[Opening Material shown section]

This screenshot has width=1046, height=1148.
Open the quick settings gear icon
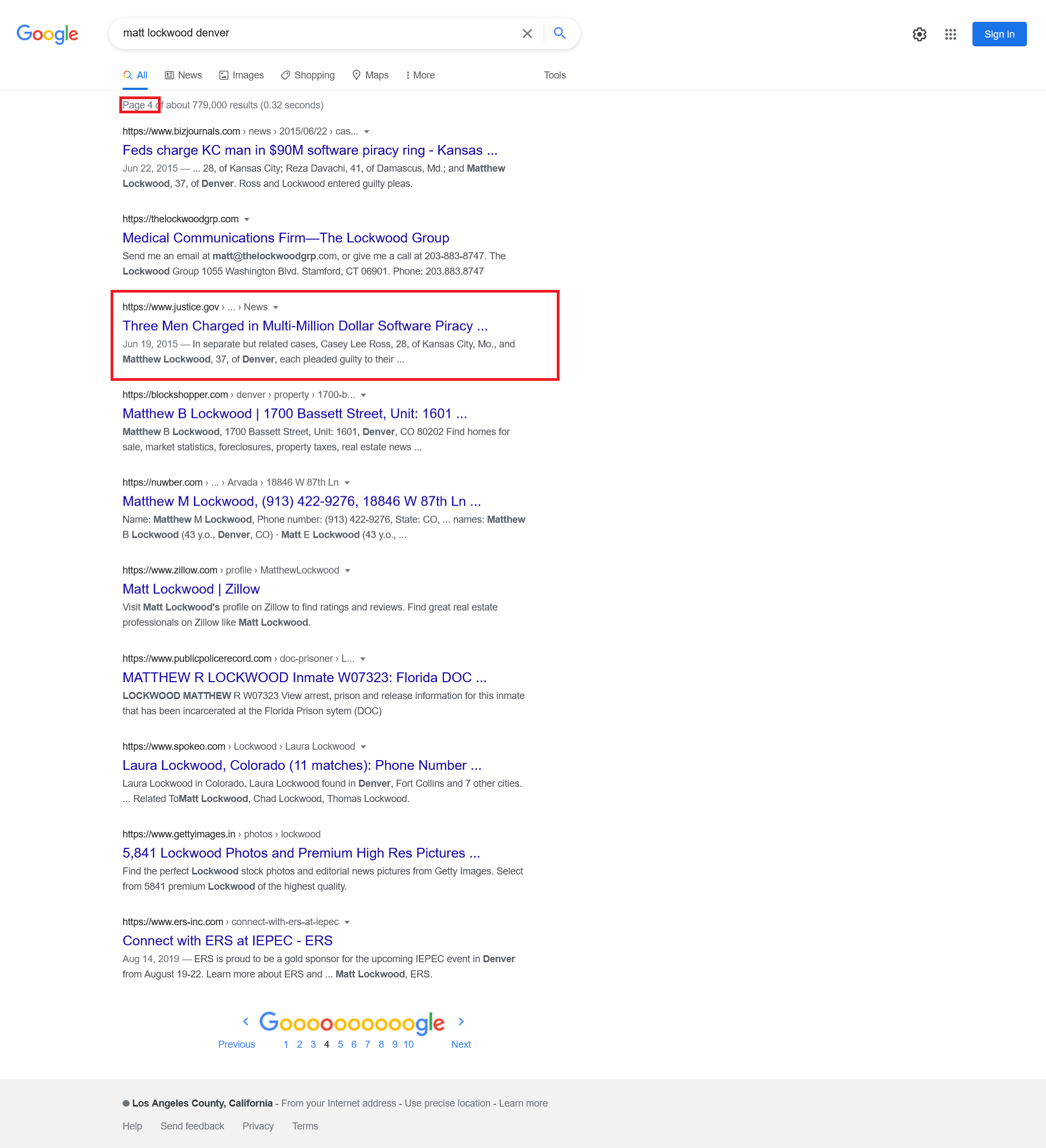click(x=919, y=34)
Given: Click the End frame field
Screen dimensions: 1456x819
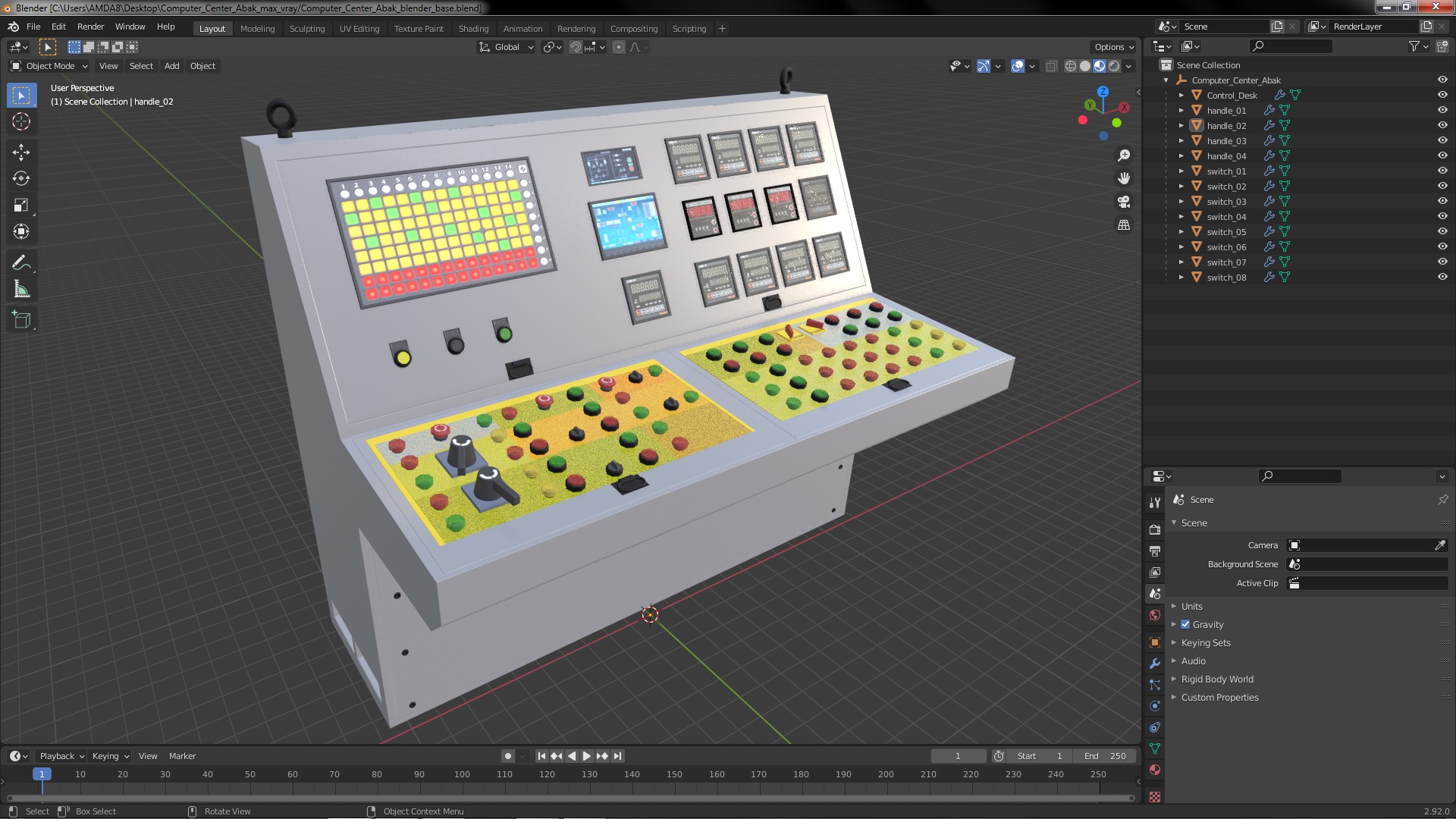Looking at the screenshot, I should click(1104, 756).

[Closing Material shown section]
[Opening Material shown section]

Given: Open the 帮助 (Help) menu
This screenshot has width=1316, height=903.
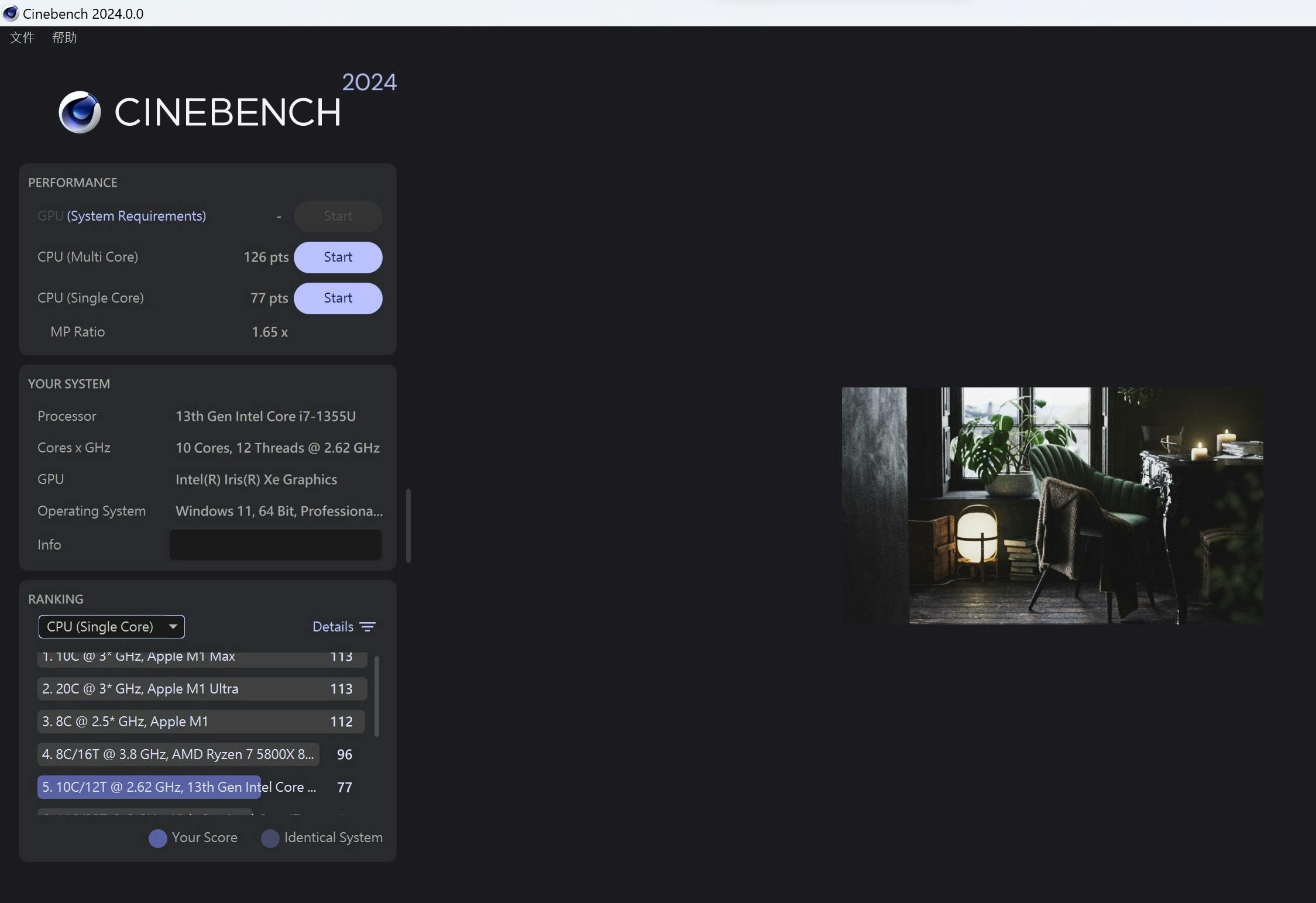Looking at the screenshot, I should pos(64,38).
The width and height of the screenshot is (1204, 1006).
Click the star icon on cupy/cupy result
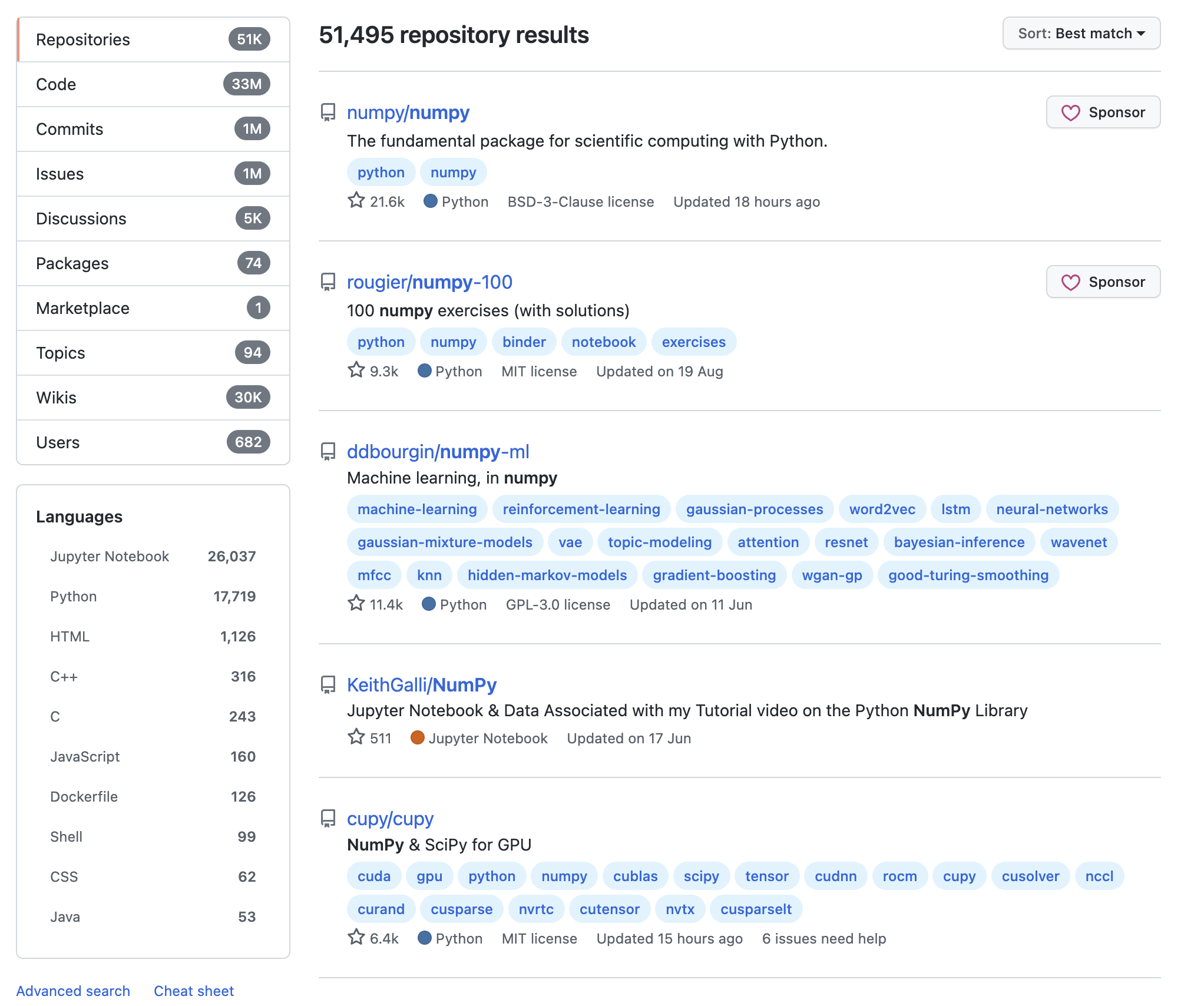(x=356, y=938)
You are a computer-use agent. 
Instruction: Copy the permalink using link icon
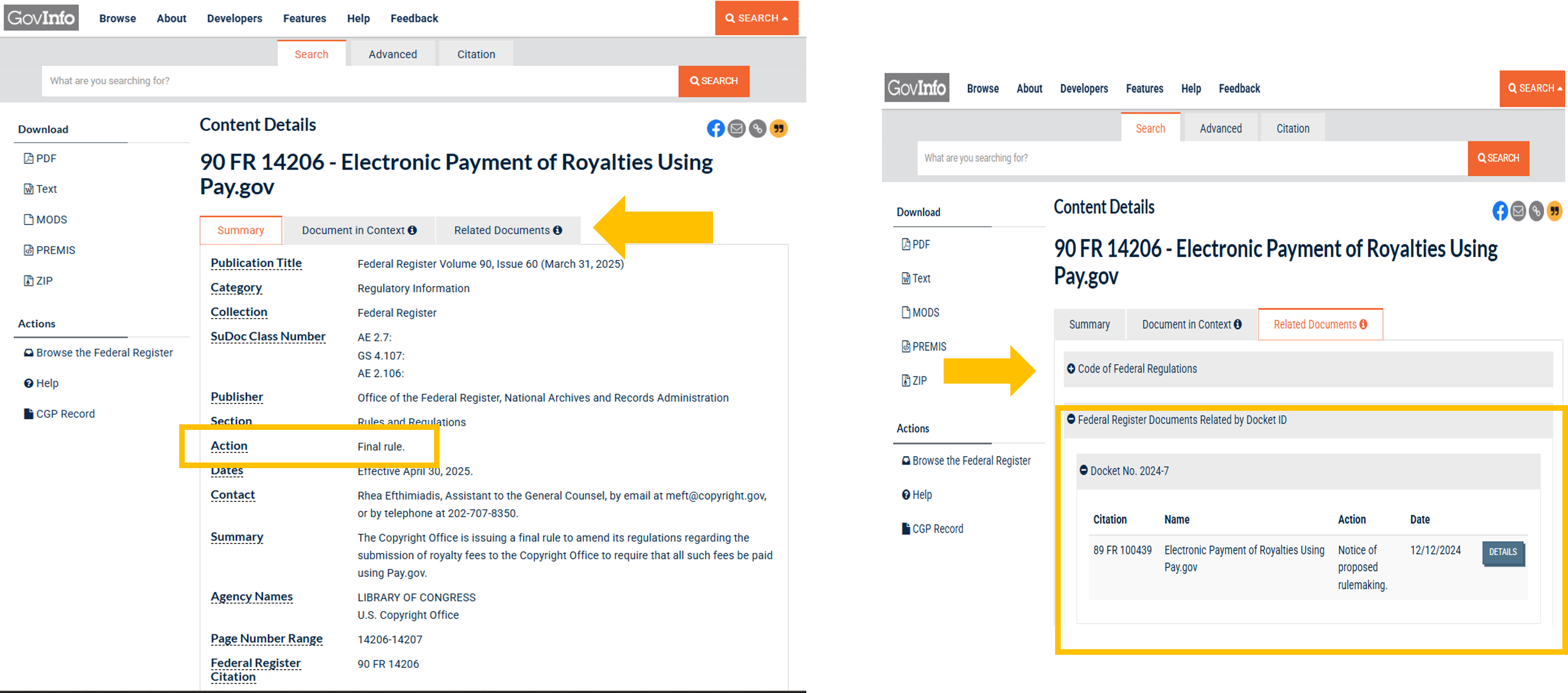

[Closing Material shown section]

— Task requirements —
Whichever lines of the records above hold the word "Given" should all be copied out.

— Response to the task —
Given: Click the End frame field
Given: Open the 帮助 (Help) menu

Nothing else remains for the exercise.